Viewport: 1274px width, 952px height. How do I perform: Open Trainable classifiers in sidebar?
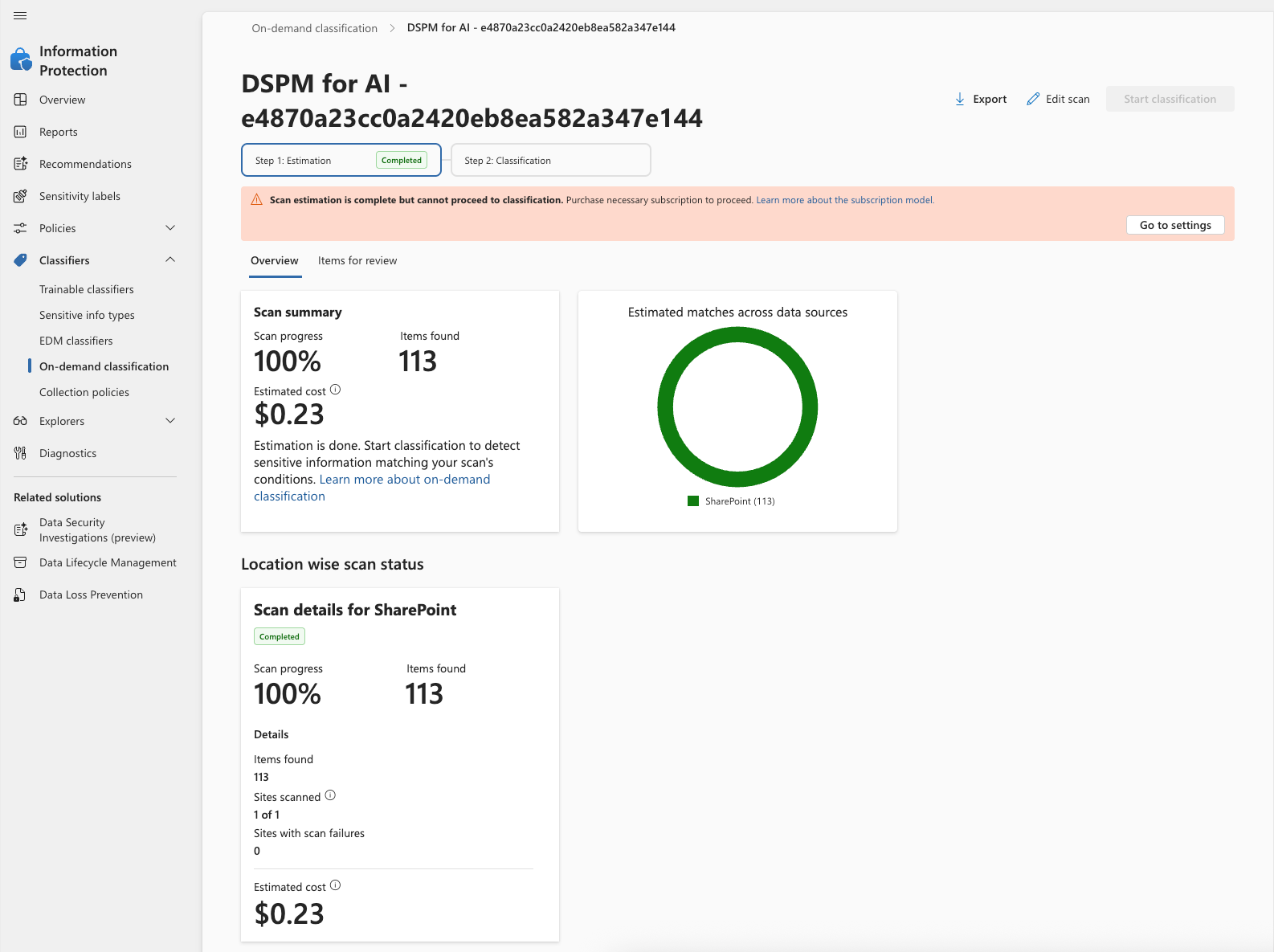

***

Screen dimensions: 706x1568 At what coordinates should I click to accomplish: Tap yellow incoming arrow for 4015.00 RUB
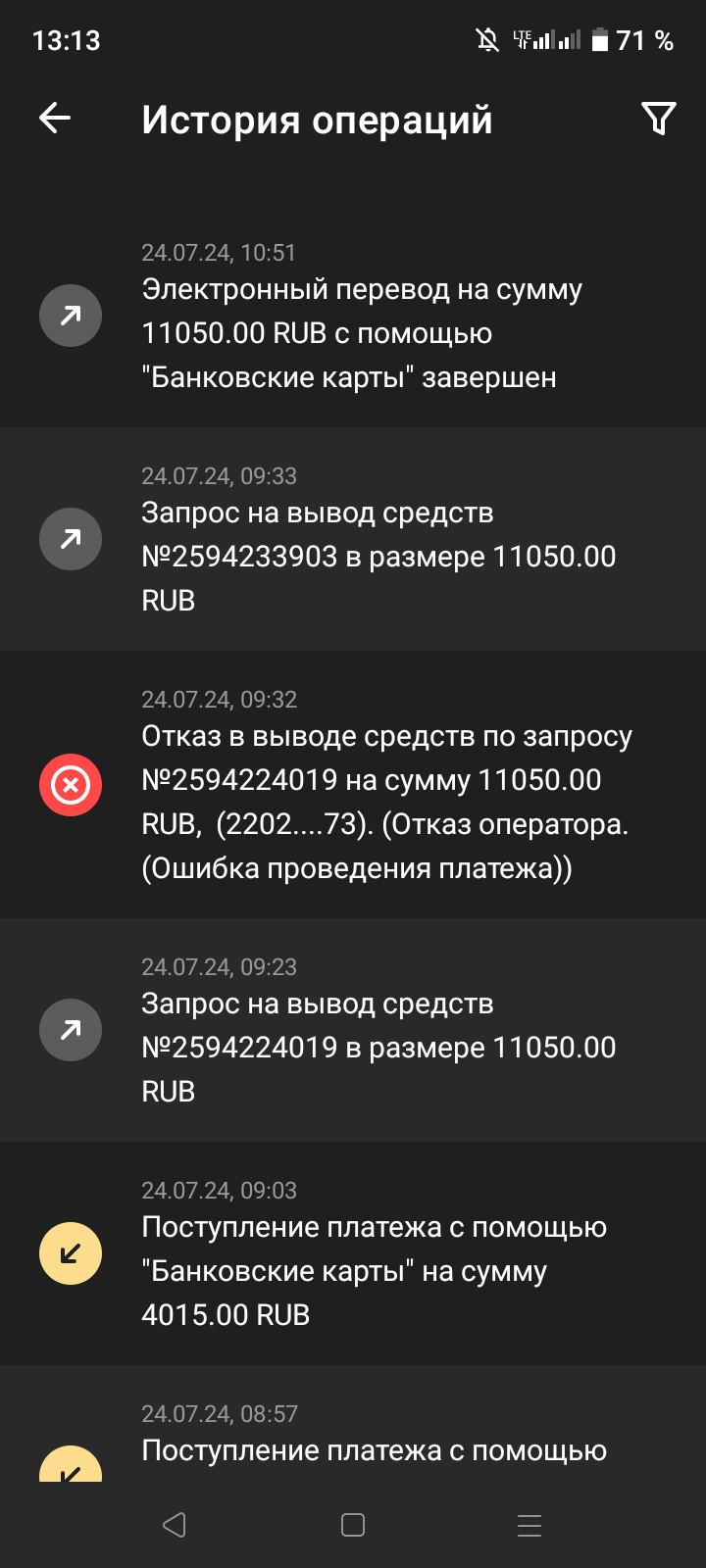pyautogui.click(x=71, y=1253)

***

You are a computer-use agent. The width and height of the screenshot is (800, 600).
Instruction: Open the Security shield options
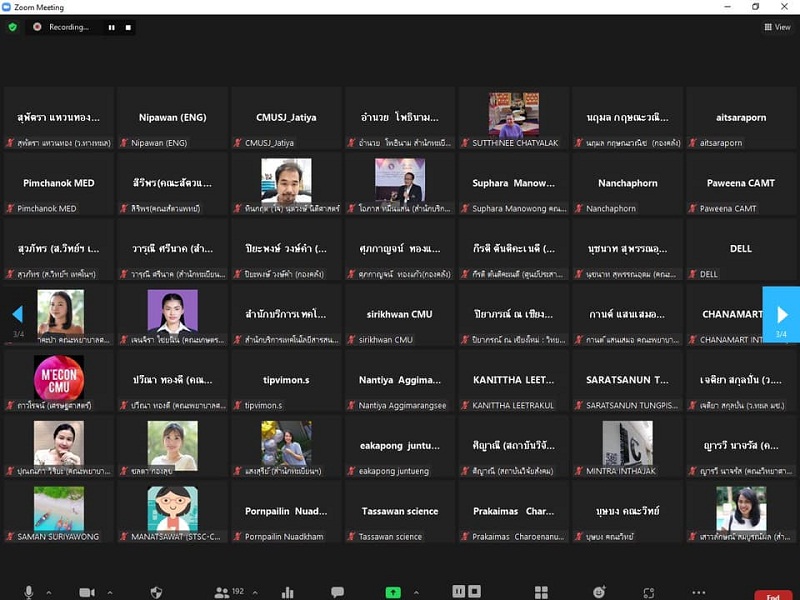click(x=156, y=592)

***

Task requirements: If a line contains the string "width", it counts toward the total; state that total for the records above and nothing more.

Task output: 2